Il a été a documenté 481 violations et atteintes aux droits humains ayant affecté 1 188 victimes en République démocratique du Congo durant le mois de mai 2026. Par rapport au mois d’avril, où 382 cas avaient été enregistrés, le nombre de violations a augmenté de 26 %, tandis que celui des victimes a progressé de 20 %.

Selon le BCNUDH, cette détérioration de la situation est principalement liée à la multiplication des attaques contre les civils menées par les Forces démocratiques alliées (ADF) dans les territoires de Mambasa, en Ituri, et de Beni, au Nord-Kivu, ainsi qu’à la résurgence des activités de l’Armée de résistance du Seigneur (LRA) dans la province du Bas-Uélé.

Les provinces en conflit demeurent les plus touchées, avec 393 violations recensées pour 886 victimes. Dans les provinces non affectées par les conflits, le BCNUDH a enregistré 88 violations, ayant fait 302 victimes.
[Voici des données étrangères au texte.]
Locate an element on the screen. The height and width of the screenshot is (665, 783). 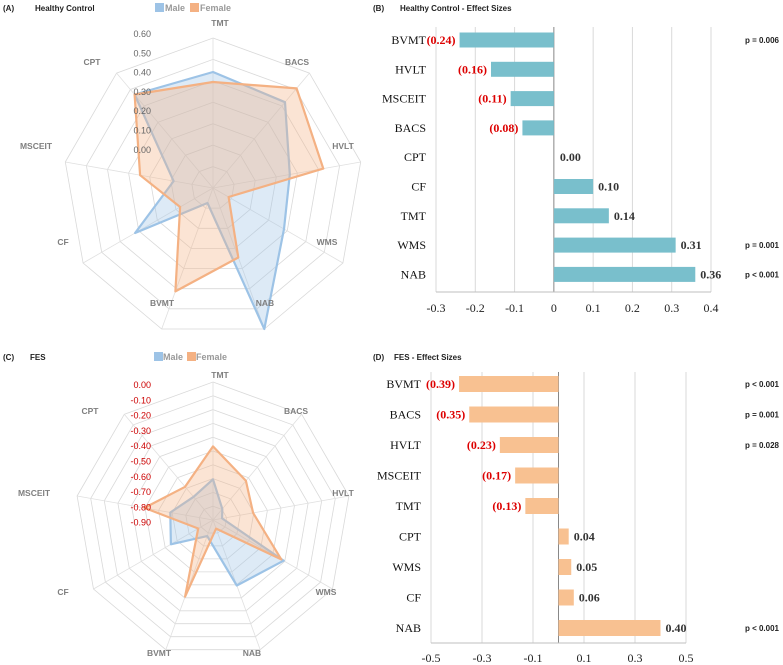
x-tick-label: -0.5 is located at coordinates (432, 658).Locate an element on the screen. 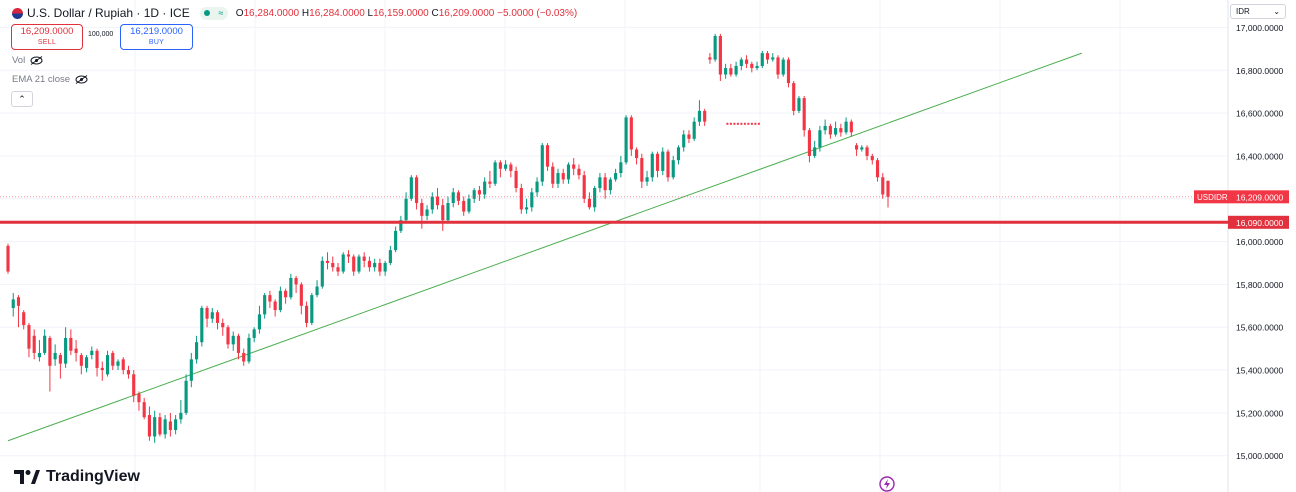 The width and height of the screenshot is (1296, 492). ema-indicator: EMA 21 close is located at coordinates (50, 80).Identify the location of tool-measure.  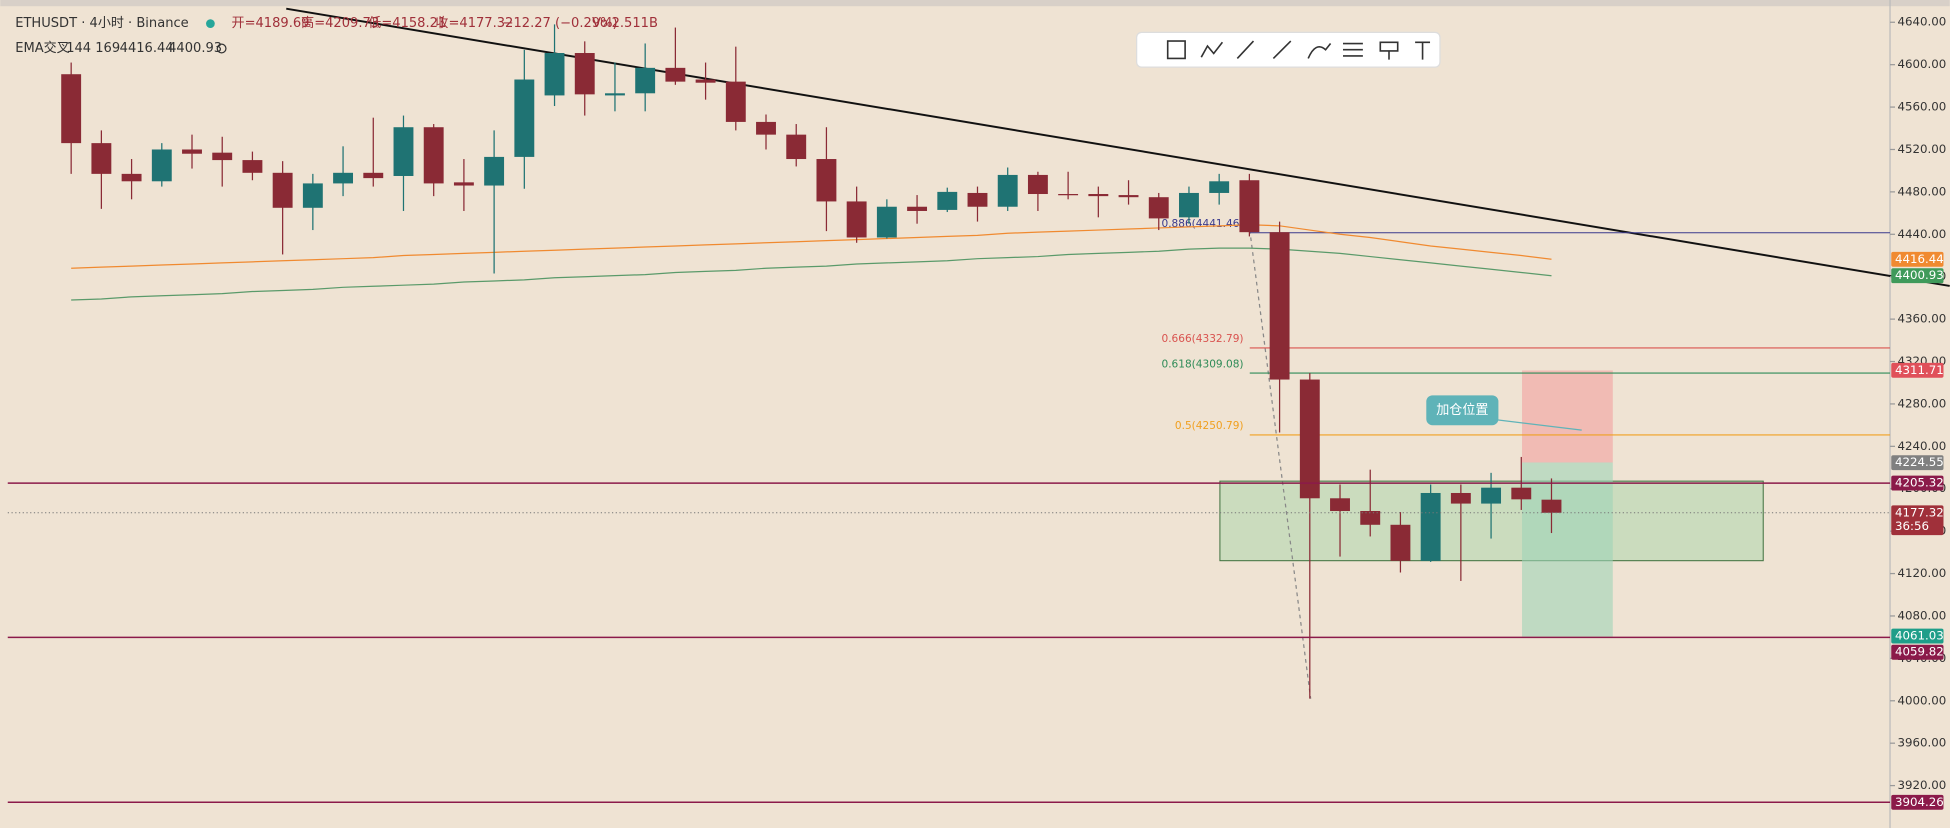
(1389, 50).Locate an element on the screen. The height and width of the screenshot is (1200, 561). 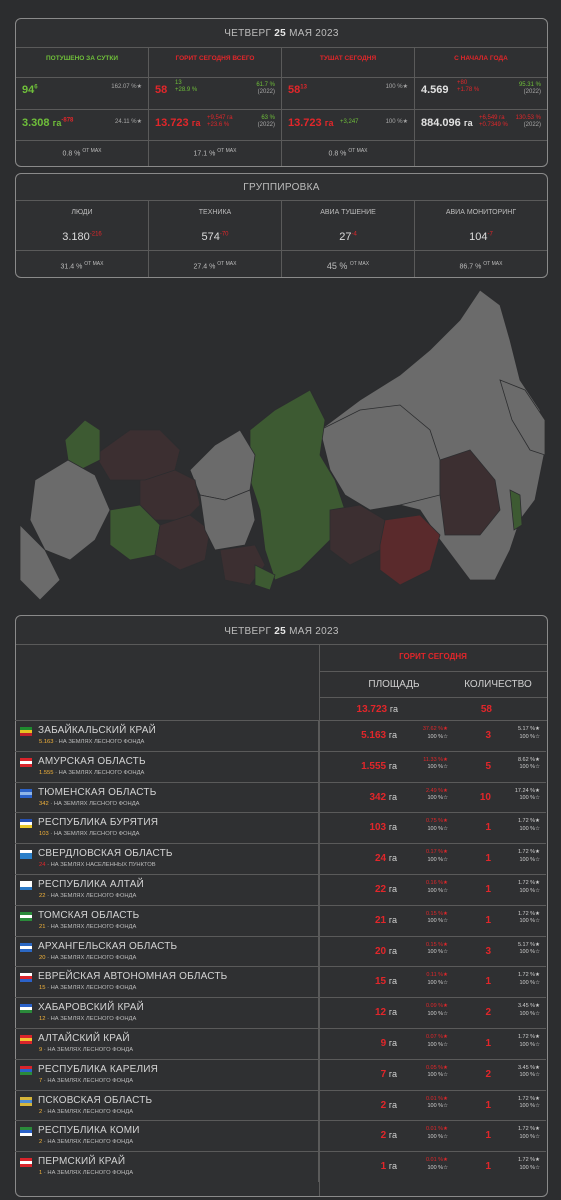
region-area: 22 га is located at coordinates (386, 890). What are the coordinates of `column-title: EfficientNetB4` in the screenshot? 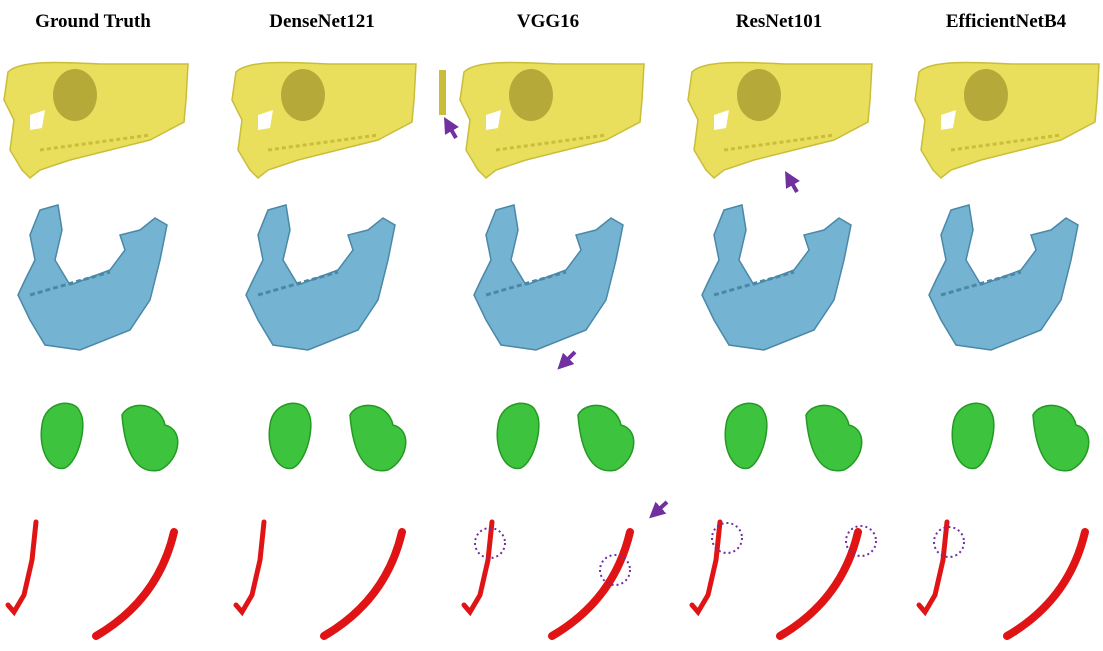 It's located at (1006, 22).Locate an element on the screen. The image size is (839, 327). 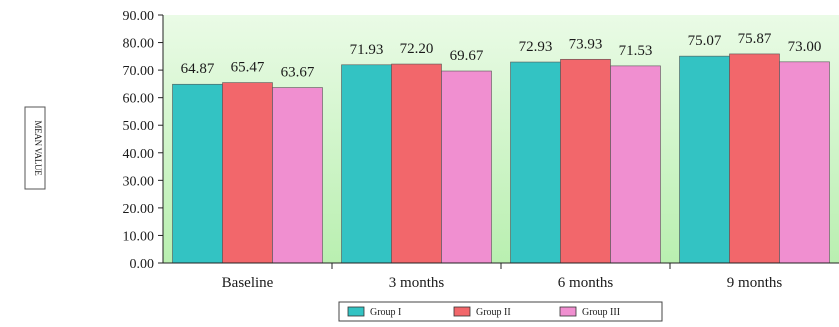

Le rapport relève également 40 cas de violences sexuelles liées au conflit, concernant 59 victimes, dont 33 femmes, 25 filles et un homme. Le Nord-Kivu concentre à lui seul 73 % des victimes. Les acteurs étatiques sont mis en cause dans 27 cas, dont 26 attribués à des éléments des FARDC. Parmi les groupes armés, le M23 est le principal auteur présumé, avec 14 victimes.

Le BCNUDH souligne par ailleurs la persistance des restrictions de l’espace civique. Au total, six violations liées aux libertés publiques ont été documentées, touchant 22 personnes, dont 20 femmes. Les victimes sont notamment des défenseurs des droits humains, des journalistes, des leaders communautaires et des acteurs de la société civile.

En matière de protection individuelle, sept cas de menaces contre des défenseurs des droits humains et des journalistes ont été recensés dans plusieurs provinces. Les auteurs présumés sont des éléments de l’AFC/M23, des agents de la Police nationale congolaise (PNC) et des autorités judiciaires.